Friday, January 1, 2021

Morph Transfer Artifacts

Update Jan. 2. 

Xin pointed out that Blender has a built-in method that computes the face which is closest to a given point in space. Using this method to match vertices with faces results in a massive speed-up compared to doing the same thing using Numpy. To transfer one shapekey from the body to the top now takes 1.1 seconds, of which 0.3 seconds is spent on matching vertices and faces, compared to 74 seconds yesterday.

Since the Nearest-Face method is more or less equivalent to the old General method, only much faster, the General method has been renamed to Legacy. I will keep it if it turns out that the new method does not work in some cases.


Original Post

Some time ago we reported on Morph Transfer Progress. However, it turns out that the default Nearest-Vertex method has some problems. First, engetudouiti reported that the transfer tool may run out of memory. This happens because in order to find the nearest vertex, a numpy array was allocated with the distances between all vertex pairs. The size of this array is proportional to the product of the number of vertices in the source and target meshes, and if the meshes are sufficiently dense, the available memory may not suffice to allocate that array.

That problem was straight-forward to fix. Instead of allocating one huge numpy array, a python loop computes the nearest source vertex for each target vertex. The time to do this is still quadratic, but the memory needed is only linear, so there should not be any memory errors.

Then I found another problem when transferring some JCMs to the basic wear top. Here the pJCMChestFwd_35 morph has been transferred to the top, using the Nearest Vertex and General methods. There is a strange net-shaped pattern in the former case.

  

The pattern arises because the target mesh (the top) is denser than the source mesh (the body), and the size of the pattern is roughly the same as the resolution of the body mesh. The artifact is really inherit in the nearest-vertex method, which we can see as follows.

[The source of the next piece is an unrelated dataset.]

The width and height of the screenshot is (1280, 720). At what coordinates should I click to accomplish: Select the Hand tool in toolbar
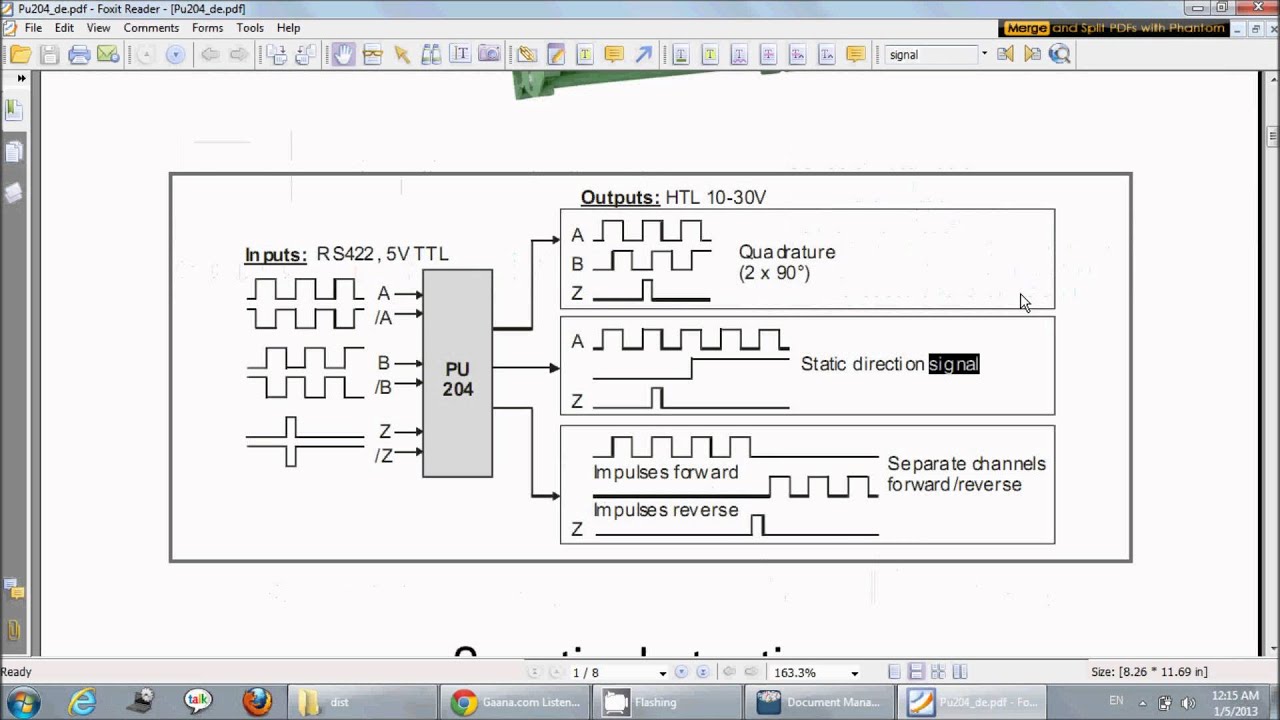(x=343, y=55)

The general method creates data transfer modifiers to transfer the shapekeys to the target mesh. Since that modifier cannot transfer shapekeys directly, the shapekey information is converted into three vertex groups (for the x, y, and z components), which are then transferred, and finally the vertex groups are converted back into shapekeys of the target mesh. The modifier is set to use the Nearest Face Interpolated mapping. If we use Nearest Vertex as the modifier mapping instead, the same kind of net-shaped pattern arises.
In the latest commits, the Nearest Vertex transfer method is replaced by a Nearest Face method, which basically does the same thing as the General method but using Numpy instead: instead of copying the shapekey from the nearest vertex, it copies it from the nearest surface point.

When we transfer the pJCMChestFwd_35 using the Nearest Face method, the result is very similar to the General method.

Unfortunately, the new method is more time-consuming for large meshes; to transfer one shapekey from the body to the top took 8 seconds with the old Nearest Vertex method, but 74 seconds with the Nearest Face method. Almost all the time is spent finding the closest triangle in the source mesh for each vertex in the target mesh. I hope to be able to find some way to reduce this time in the future.